EC2 Disaster Recovery: Restoring a Failed Server Using EBS Snapshot

Introduction

When a production server goes down, the real challenge is not the failure itself but how quickly it can be restored. This is where EC2 disaster recovery using EBS snapshot becomes a reliable and efficient solution.

In this guide, I simulated a complete failure of an EC2 instance and rebuilt the system from scratch using an EBS snapshot. The objective was to recover the application and bring it back online with minimal downtime while following a practical, real-world recovery approach.

Setting Up the Initial Environment

I started by launching a t3.micro EC2 instance running Ubuntu 24.04. After connecting via SSH, I installed Nginx and replaced the default page with a custom static website. This gave me a visible way to confirm whether the system was working before and after recovery.

The application itself was intentionally simple. A static page served through Nginx was enough to simulate a real workload while keeping the recovery process focused and clear.

Creating a Backup with EBS Snapshot

With the application running, the next step was to create a reliable backup. I navigated to the AWS Management Console, located the root volume attached to the instance, and created an EBS snapshot.

This snapshot captured the entire state of the system, including the operating system, installed packages, and the web application files. It effectively became a restore point that I could use later to rebuild the system.

I waited until the snapshot status changed to “Completed” before proceeding, since incomplete snapshots cannot be used for recovery.

Simulating a Complete System Failure

To make the scenario realistic, I terminated the EC2 instance. This removed the running server entirely, including its public IP and attached resources.

At this point, the application was no longer accessible, and the only way to recover it was through the snapshot taken earlier.

Rebuilding from the Snapshot

Recovery began by creating a new EBS volume from the snapshot. I made sure to place this volume in the same availability zone where the new EC2 instance would run. This detail is important because volumes can only be attached to instances within the same zone.

Once the volume was ready, I launched a fresh EC2 instance with the same configuration as before. After the instance became available, I attached the recovered volume to it.

Accessing the Recovered Data

After connecting to the new instance via SSH, I checked the available disks to locate the attached volume.
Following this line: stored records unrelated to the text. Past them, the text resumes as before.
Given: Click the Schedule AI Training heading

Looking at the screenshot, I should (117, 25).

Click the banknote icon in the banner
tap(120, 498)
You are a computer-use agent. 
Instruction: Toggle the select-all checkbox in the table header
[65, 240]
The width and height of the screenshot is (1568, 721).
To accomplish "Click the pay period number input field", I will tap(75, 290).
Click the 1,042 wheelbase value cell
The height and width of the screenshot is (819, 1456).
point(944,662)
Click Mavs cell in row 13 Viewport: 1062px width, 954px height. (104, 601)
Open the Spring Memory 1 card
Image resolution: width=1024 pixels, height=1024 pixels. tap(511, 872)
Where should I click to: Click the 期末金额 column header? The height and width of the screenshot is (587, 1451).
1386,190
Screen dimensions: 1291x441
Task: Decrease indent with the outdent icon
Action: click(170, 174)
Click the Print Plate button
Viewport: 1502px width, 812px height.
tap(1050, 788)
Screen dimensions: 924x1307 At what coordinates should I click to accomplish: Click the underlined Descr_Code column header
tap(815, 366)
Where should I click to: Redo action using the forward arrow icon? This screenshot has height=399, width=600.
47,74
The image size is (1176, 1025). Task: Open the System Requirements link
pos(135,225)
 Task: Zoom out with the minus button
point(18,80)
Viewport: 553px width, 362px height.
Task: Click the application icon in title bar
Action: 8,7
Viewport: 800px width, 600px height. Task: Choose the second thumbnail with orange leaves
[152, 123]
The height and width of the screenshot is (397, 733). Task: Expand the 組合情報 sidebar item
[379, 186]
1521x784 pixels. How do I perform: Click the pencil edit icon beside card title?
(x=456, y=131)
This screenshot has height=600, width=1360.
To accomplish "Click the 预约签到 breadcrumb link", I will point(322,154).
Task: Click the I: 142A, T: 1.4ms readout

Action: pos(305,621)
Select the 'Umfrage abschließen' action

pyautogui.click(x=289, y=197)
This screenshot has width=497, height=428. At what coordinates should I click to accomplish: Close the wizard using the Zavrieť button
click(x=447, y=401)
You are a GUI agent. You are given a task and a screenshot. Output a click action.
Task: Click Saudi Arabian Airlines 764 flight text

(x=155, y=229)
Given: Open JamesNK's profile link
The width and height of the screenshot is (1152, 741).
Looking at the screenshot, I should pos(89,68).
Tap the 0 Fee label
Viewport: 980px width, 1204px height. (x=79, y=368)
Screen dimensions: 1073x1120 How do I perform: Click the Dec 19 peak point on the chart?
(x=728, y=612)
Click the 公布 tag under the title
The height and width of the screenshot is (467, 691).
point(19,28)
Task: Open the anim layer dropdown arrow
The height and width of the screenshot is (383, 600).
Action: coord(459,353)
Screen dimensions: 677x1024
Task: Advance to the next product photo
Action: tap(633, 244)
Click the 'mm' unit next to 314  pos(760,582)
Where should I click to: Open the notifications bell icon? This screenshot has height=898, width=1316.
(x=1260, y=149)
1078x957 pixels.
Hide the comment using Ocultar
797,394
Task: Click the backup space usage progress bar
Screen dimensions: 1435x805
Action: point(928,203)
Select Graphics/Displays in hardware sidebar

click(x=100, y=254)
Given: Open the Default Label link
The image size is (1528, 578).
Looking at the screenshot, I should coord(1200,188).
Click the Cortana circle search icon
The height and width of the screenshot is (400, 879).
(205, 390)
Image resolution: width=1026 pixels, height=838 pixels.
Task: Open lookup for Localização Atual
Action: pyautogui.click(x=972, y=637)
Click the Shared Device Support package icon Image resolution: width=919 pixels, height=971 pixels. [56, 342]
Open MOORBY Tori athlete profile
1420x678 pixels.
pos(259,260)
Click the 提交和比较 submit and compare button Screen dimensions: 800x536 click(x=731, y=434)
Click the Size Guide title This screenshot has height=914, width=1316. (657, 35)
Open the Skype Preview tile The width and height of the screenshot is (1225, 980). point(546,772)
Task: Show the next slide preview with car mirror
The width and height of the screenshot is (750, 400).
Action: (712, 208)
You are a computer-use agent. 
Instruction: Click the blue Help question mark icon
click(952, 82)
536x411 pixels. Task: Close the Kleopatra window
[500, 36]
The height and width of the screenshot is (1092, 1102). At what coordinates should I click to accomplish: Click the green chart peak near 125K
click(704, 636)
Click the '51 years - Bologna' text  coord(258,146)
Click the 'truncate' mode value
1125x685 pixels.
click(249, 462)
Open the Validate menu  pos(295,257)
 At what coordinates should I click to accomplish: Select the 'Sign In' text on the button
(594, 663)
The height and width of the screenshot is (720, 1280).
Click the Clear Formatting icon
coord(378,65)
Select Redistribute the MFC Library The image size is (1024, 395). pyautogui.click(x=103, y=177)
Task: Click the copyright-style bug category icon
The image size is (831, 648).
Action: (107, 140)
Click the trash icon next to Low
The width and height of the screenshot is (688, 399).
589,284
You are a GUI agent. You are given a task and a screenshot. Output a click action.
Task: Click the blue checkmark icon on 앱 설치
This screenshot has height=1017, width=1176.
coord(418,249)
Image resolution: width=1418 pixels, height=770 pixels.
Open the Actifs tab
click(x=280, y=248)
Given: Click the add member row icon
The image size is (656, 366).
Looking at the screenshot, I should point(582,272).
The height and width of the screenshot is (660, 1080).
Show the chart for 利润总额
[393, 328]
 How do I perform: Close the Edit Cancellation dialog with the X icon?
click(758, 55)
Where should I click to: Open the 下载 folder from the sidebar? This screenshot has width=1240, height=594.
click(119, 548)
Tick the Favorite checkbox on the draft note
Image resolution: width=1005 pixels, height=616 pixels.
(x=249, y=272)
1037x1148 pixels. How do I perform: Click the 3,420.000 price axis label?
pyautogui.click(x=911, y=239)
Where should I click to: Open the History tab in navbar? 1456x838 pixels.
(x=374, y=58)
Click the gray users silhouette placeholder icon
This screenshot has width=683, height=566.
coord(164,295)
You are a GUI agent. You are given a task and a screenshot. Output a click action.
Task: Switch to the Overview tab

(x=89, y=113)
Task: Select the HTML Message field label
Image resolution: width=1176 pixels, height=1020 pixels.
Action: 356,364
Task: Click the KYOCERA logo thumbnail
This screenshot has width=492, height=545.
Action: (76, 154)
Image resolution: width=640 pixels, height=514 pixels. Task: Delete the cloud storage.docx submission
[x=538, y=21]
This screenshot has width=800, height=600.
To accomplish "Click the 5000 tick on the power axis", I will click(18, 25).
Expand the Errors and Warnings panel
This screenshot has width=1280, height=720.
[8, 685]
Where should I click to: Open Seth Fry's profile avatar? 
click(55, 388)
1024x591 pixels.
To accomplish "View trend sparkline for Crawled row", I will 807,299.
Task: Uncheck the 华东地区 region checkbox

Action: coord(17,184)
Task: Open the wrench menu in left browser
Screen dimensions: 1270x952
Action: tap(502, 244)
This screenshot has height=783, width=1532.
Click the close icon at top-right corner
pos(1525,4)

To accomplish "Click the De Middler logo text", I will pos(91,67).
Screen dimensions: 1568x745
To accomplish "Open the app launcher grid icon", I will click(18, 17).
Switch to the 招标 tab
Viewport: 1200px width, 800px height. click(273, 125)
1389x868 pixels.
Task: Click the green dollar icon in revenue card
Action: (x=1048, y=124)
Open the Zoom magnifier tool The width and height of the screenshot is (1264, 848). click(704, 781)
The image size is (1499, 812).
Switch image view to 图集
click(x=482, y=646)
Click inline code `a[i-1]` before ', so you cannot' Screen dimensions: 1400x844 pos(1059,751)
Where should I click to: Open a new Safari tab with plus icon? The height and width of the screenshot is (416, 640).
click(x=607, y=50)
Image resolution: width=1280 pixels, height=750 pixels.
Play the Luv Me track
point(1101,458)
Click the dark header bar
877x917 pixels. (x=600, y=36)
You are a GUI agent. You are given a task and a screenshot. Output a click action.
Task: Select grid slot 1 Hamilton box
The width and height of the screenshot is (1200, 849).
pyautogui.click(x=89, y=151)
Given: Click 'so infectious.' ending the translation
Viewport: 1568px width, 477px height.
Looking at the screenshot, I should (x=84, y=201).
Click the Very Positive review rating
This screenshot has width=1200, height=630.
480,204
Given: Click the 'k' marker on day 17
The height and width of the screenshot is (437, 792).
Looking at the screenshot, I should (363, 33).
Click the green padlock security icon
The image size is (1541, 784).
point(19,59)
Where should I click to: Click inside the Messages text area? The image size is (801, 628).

Since modern AWS instances use NVMe naming, the device appeared as a secondary NVMe disk.

To access its contents, I created a mount point and mounted the partition from the recovered volume.

sudo mkdir /recovery
sudo mount /dev/nvme1n1p1 /recovery

Once mounted, I verified the contents and confirmed that the full filesystem from the original instance was present.

Restoring the Application

The recovered volume contained the entire previous system, including the website files stored under the web root directory. Since the new instance was fresh, I first installed Nginx to recreate the web server environment.

sudo apt update
sudo apt install nginx -y

With the server ready, I copied the website files from the mounted volume into the active web directory.

sudo cp -r /recovery/var/www/html/* /var/www/html/

To ensure everything worked correctly, I updated file permissions and restarted Nginx.

sudo chown -R www-data:www-data /var/www/html/
sudo systemctl restart nginx

Verifying the Recovery

After completing the restoration steps, I accessed the new instance using its public IP address. The same custom webpage loaded successfully, confirming that the application had been fully restored.

This final check validated the entire recovery process. The system had gone from complete failure to a fully functional state using only the snapshot as a backup.

Challenges Faced During Recovery

A few small challenges came up during the process, each offering useful insights.

The snapshot initially remained in a pending state, which prevented further actions. Waiting for it to complete was necessary before moving forward.

The device naming also differed from traditional expectations. Instead of /dev/xvdf, the volume appeared as an NVMe device. Running lsblk helped identify the correct partition.

Another issue appeared when the target directory for the website files did not exist. Installing Nginx resolved this by creating the required directory structure.

Finally, file permissions needed adjustment after copying the data. Without correcting ownership, the web server would not serve the files properly.

Conclusion

This exercise demonstrated a complete disaster recovery workflow on AWS. By creating a snapshot, simulating failure, and restoring from backup, I was able to rebuild the system and recover the application without relying on the original instance.

The process highlights the importance of having reliable backups and understanding how to use them effectively. In a real-world scenario, these steps can significantly reduce downtime and prevent data loss.

More importantly, it reinforces a key DevOps principle: systems will fail, but preparation determines how well you recover.